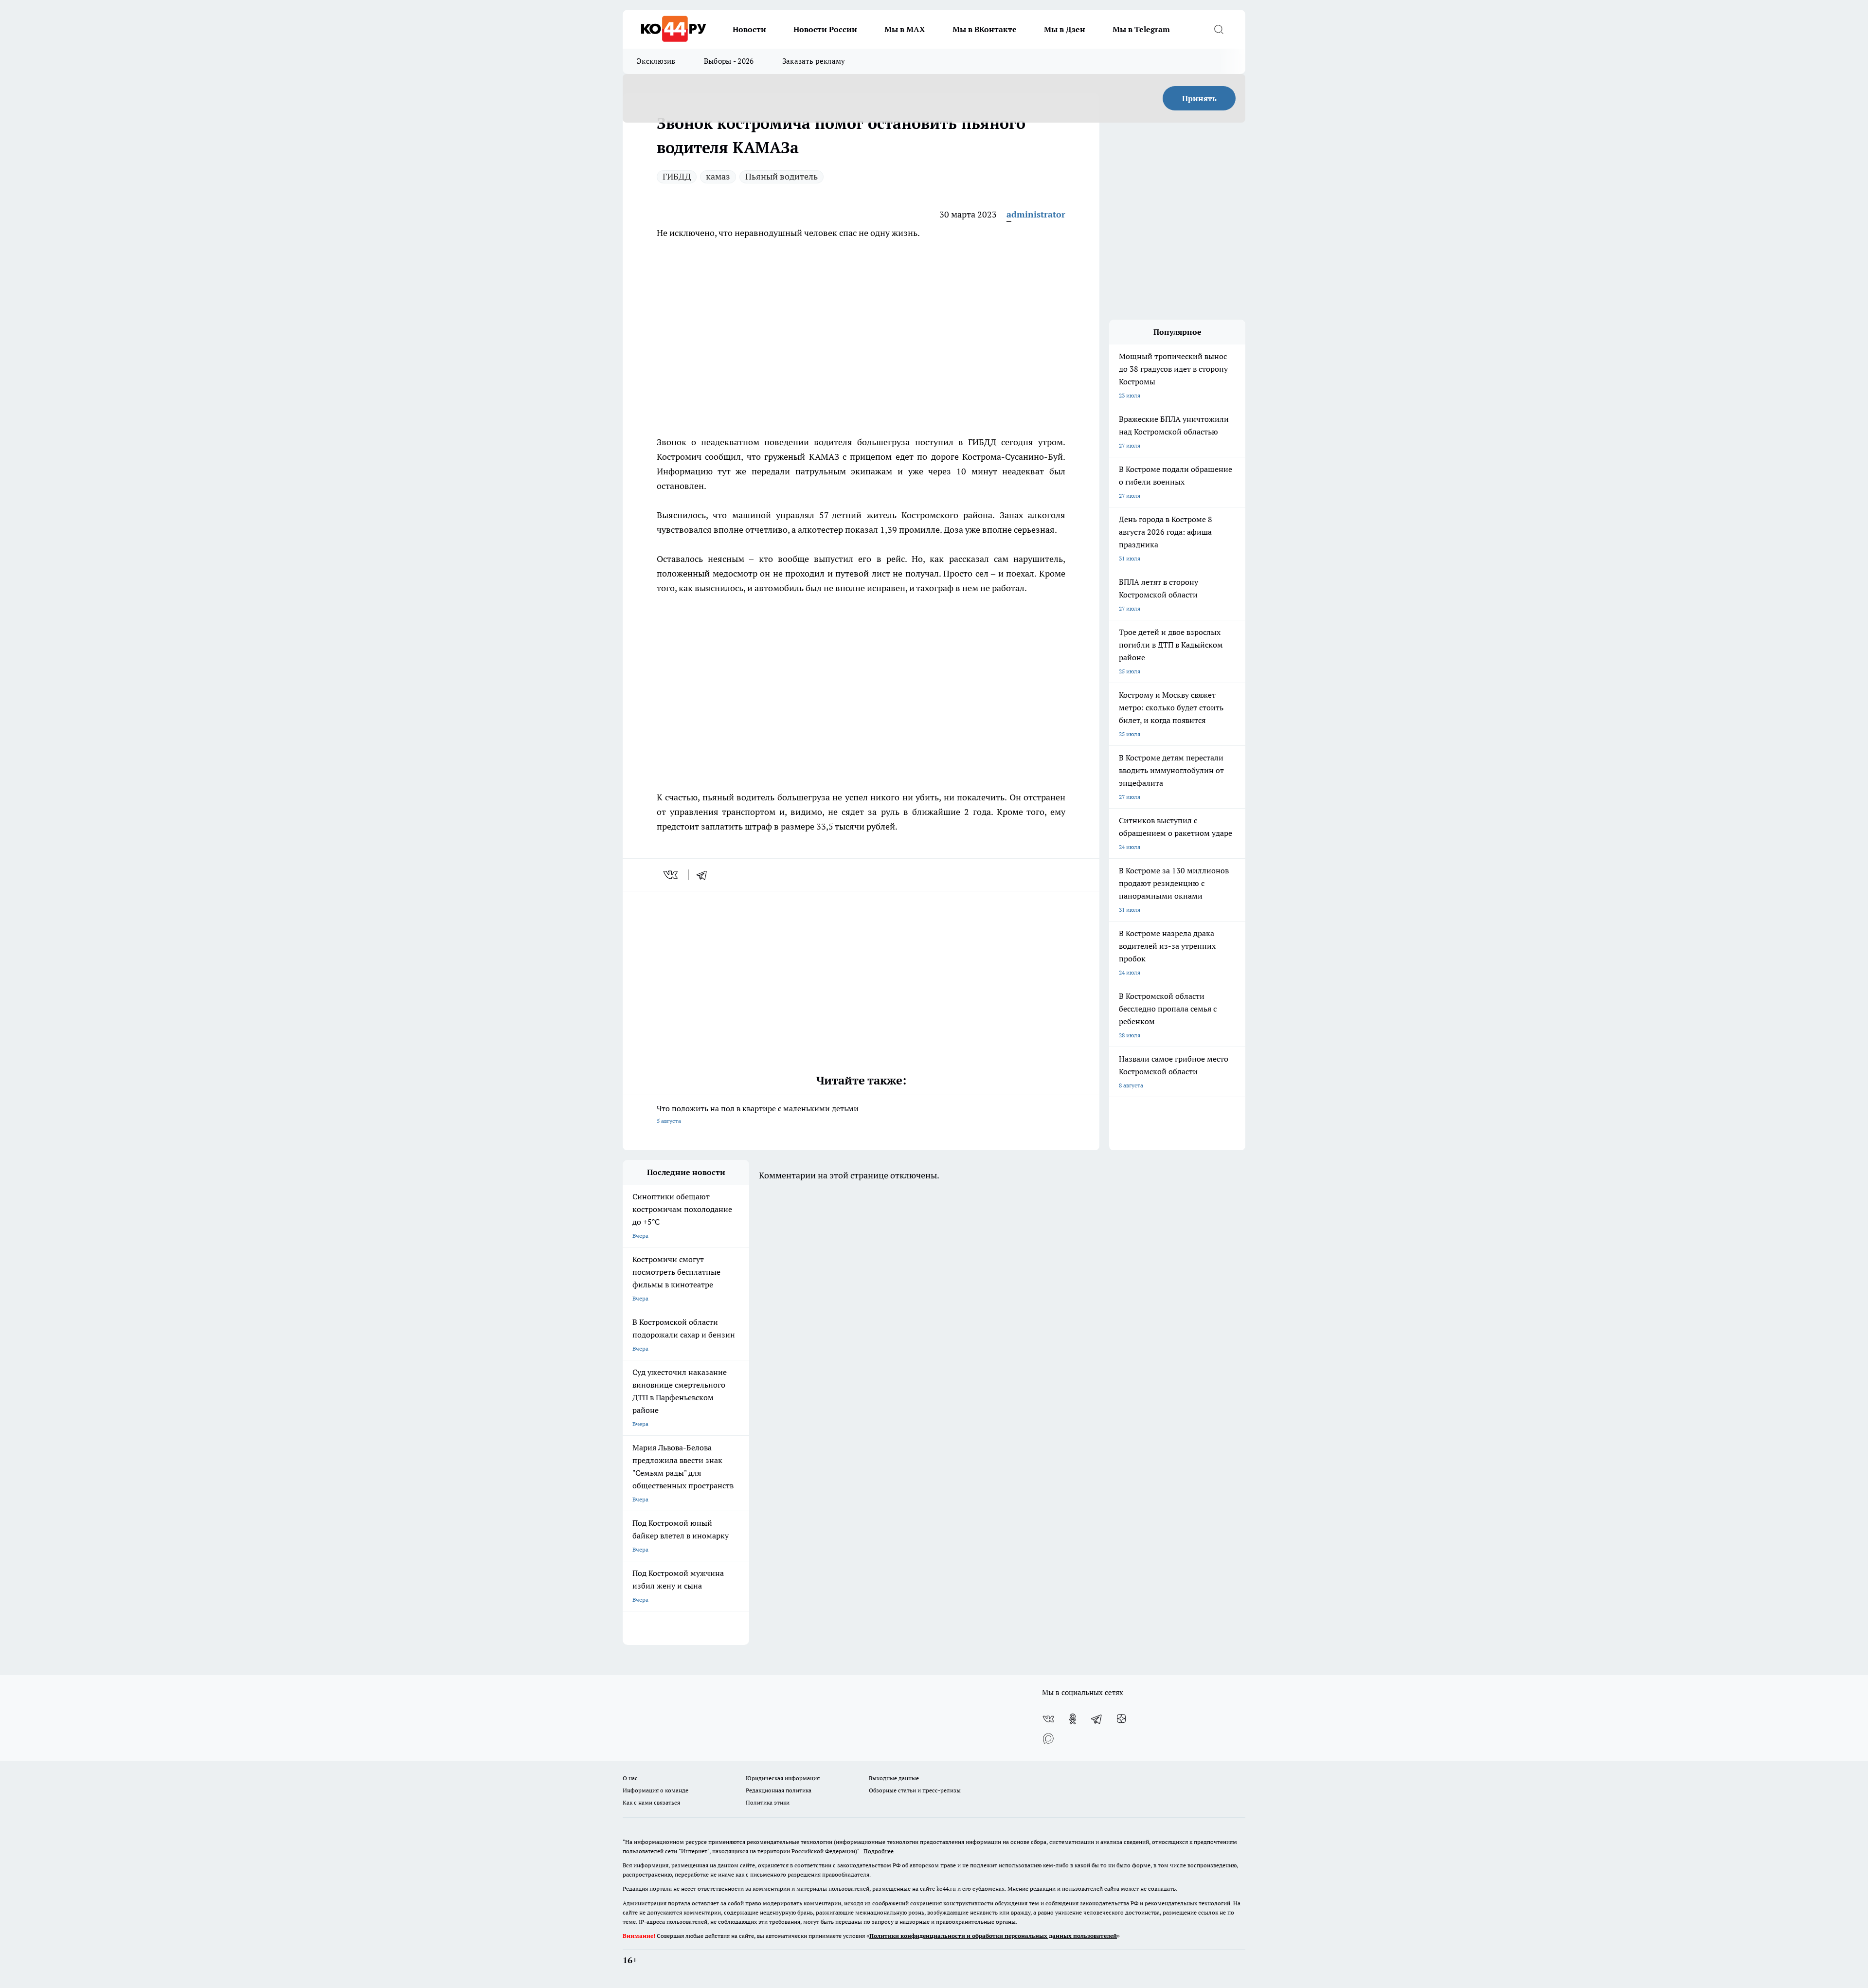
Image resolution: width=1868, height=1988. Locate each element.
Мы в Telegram (1141, 29)
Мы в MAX (904, 29)
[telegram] (705, 875)
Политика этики (768, 1802)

- - - - - - -

Action item
Apart from the pictures, write every entry out again exactly.

Response below
Image resolution: width=1868, height=1988. Locate each element.
Мы в Telegram (1141, 29)
Мы в MAX (904, 29)
[telegram] (705, 875)
Политика этики (768, 1802)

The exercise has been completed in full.